The European Space Agency (ESA) is taking the first steps toward the in-flight demonstration of a prototype reusable rocket first stage from 2023 onwards. ESA’s reusable rocket is called Themis.
On Themis and ESA’s Themis program
In Greek Mythology, Themis was the Goddess of Justice. She was one of the Titans, a Titaness, daughter of Uranus and Gaea. Themis was the human-like representation of the natural and moral order.
She was the second wife of Zeus. The marriage helped the supreme Olympian to stabilize his power over all gods and humans. Themis’ symbols are the Scales of Justice, tools used to remain balanced and pragmatic.
The EU Themis program is going to provide Europe valuable information on the economic value of rocket reusability. The program is also going to test technologies for potential use on future European launch vehicles.
According to ESA, Themis was born out of decisions made at Space19+, European advances in technologies for reusability, and a more agile and cost-driven approach to space technology development.
On December 15, 2020, ESA signed a contract worth €33 million with prime contractor ArianeGroup in France for the Themis Initial Phase. ArianeGroup and its collaborators in Belgium, Switzerland, France, and Sweden offer critical technical know-how gained through the development of Europe’s next-generation engine –Prometheus– which will power Themis.
Themis is 30 meter high and 3.5 meters in diameter. This single-stage vehicle demonstrator holds 130 tonnes of liquid oxygen/methane to fuel three aligned Prometheus engines.
This first phase of the Themis program involves preparation of the flight vehicle technologies, the test bench, and static firing demonstrations at Vernon in France. The city of Vernon is known for its production of engines by the SNECMA group.
The first phase also includes the preparation of the ground segment at the Esrange Space Center in Kiruna, Sweden, for the first hop tests and any associated flight vehicle modifications.
The aim of the Themis program is to complete tests early on in the development cycle. This will achieve technological milestones that will accelerate development and guide the final build.
Suborbital flight tests of Themis are scheduled as of 2023 at Europe’s Spaceport in Kourou, French Guiana.
Two landing sites are under consideration: The Diamant Zone, used for experimental demonstrations, or the Ariane 5 launch complex, which will become available after the transition from the Ariane 5 to the next-generation Ariane 6.
“Themis will advance key technologies and demonstrate reusability capabilities in Europe.
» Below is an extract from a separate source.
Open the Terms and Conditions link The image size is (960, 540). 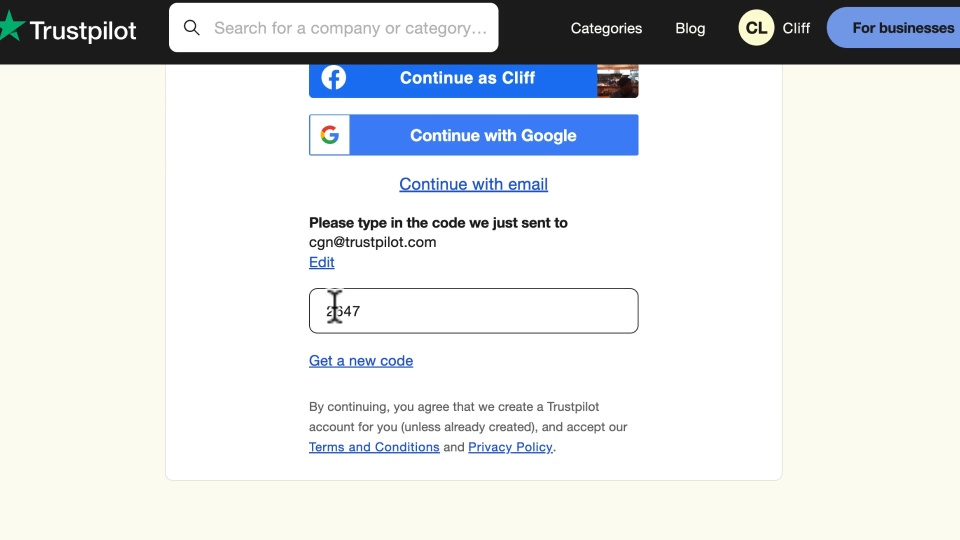click(374, 447)
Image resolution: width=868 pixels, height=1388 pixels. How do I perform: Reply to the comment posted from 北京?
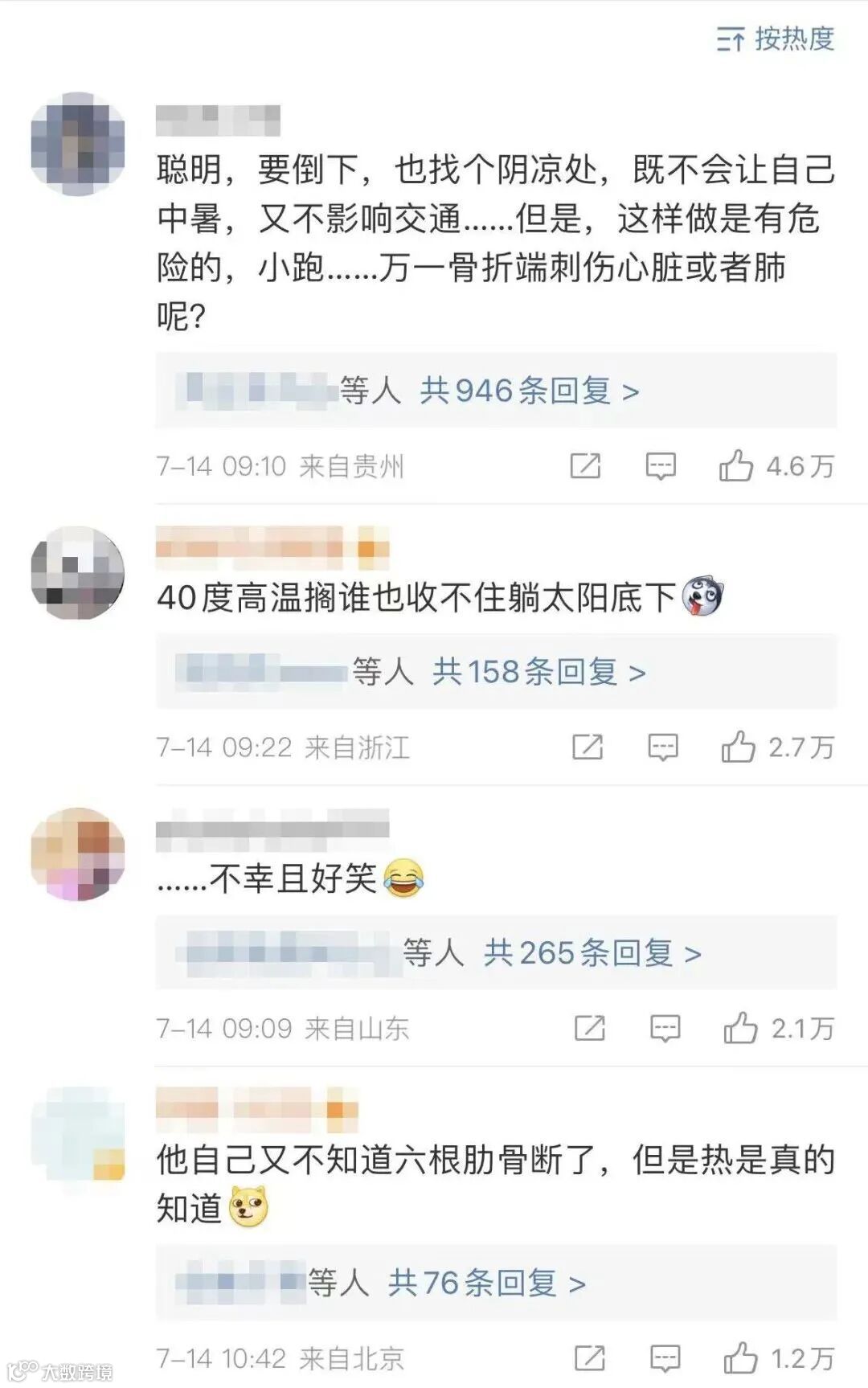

This will create additional options for lowering the cost of access to space and increase Europe’s flexibility to offer a variety of launch services,” said Daniel Neuenschwander, ESA Director of Space Transportation.
André-Hubert Roussel, CEO at ArianeGroup said that “powered by the Prometheus engine demonstrator, running on liquid oxygen/methane or oxygen/hydrogen combinations, Themis will lead to the proving and development of very low-cost launcher solutions, while contributing to energy transition to a more eco-responsible space launcher sector.”
Prometheus: The Greek god of fire and Europe’s next-generation engine
Prometheus, in Greek Mythology, was one of the Titans, and a god of fire. His intellectual side was emphasized by the apparent meaning of his name, Forethinker. In common belief, he developed into a master craftsman; and in this connection, he was associated with fire and the creation of mortals.
ESA’s Prometheus looks a little different from the Greek god of fire. However, it is expected to be just as powerful as the mythological Titan.
Prometheus is an ultra-low cost reusable rocket engine demonstrator that uses liquid oxygen–methane propellants. Prometheus will power Europe’s future launchers. The turbo pump for Prometheus rocket engine was 3D-printed.
The mono-shaft turbo pump, built via additive layer-by-layer manufacturing (ALM) methods, is a key technology. It enables a radical simplification of the engine layout and slashes costs. Thanks to ALM, the pump’s highly integrated components require no additional surface finishing post-manufacturing, which cuts costs even further.
ESA’s Prometheus is a highly versatile engine capable of providing 1000 kN of variable thrust and is reignitable which makes it suitable for core, booster, and upper stage application. An onboard computer handles engine management and monitoring in real time –a crucial feature for reusability.
ESA and ArianeGroup developed the full-scale demonstrator and ground tested it in November 2020.